PROBLEM DETAILS: Copy out, without alteration, everything in the items below from the line containing "This screenshot has height=768, width=1024." down to the line containing "Action: click(565, 62)", including both of those lines.

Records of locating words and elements
* start *
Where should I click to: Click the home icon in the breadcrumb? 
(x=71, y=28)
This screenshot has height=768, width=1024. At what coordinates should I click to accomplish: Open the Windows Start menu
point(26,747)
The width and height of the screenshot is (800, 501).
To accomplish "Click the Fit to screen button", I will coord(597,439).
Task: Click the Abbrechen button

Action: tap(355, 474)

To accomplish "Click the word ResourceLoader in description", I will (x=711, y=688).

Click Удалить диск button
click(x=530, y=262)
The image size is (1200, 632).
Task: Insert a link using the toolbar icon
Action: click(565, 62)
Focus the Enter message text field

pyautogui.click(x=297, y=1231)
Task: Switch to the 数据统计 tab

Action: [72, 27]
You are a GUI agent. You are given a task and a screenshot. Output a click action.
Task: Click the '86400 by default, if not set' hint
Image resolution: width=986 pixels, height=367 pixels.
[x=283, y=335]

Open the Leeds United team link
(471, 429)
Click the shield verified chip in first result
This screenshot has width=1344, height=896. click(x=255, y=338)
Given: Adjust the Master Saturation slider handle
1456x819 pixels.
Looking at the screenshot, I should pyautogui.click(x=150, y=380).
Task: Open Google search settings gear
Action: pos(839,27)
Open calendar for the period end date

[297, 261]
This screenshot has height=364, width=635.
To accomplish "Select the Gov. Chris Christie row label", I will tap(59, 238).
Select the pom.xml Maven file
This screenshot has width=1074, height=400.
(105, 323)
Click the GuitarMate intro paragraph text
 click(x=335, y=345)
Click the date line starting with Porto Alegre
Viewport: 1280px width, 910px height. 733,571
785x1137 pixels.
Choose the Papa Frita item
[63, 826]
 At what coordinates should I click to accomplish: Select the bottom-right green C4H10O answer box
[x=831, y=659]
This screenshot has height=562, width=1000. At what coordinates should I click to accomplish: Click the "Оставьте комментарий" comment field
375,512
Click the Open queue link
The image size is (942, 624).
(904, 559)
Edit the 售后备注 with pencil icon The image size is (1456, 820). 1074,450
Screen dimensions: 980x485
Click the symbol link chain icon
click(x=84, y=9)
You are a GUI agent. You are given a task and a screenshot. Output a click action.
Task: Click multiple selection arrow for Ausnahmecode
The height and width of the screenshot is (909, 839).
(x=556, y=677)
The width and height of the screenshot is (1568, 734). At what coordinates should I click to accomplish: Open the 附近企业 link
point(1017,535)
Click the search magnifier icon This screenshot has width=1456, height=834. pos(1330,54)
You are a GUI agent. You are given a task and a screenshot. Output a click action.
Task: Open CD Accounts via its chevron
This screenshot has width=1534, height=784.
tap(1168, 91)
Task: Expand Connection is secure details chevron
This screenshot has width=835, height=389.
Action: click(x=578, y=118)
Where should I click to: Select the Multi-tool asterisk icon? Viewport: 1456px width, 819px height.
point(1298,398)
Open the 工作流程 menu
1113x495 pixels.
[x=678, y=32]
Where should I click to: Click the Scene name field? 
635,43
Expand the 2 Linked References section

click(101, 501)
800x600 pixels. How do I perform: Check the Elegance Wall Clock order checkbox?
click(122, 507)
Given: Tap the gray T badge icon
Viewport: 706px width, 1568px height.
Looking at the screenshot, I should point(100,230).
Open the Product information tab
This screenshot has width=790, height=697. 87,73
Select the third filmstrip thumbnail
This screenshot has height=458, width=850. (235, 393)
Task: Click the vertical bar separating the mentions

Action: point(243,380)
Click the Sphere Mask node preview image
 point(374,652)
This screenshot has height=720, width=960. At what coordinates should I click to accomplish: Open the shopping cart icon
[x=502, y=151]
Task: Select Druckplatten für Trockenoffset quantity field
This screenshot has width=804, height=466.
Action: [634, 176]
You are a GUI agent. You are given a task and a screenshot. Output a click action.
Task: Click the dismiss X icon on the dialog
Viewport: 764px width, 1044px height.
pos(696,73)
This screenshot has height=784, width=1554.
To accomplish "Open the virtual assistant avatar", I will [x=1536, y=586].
* end *
SOLUTION:
This screenshot has height=768, width=1024. At what coordinates should I click to accomplish: Open the Windows Start menu
point(26,747)
The width and height of the screenshot is (800, 501).
To accomplish "Click the Fit to screen button", I will coord(597,439).
Task: Click the Abbrechen button

Action: tap(355, 474)

To accomplish "Click the word ResourceLoader in description", I will (x=711, y=688).

Click Удалить диск button
click(x=530, y=262)
The image size is (1200, 632).
Task: Insert a link using the toolbar icon
Action: click(565, 62)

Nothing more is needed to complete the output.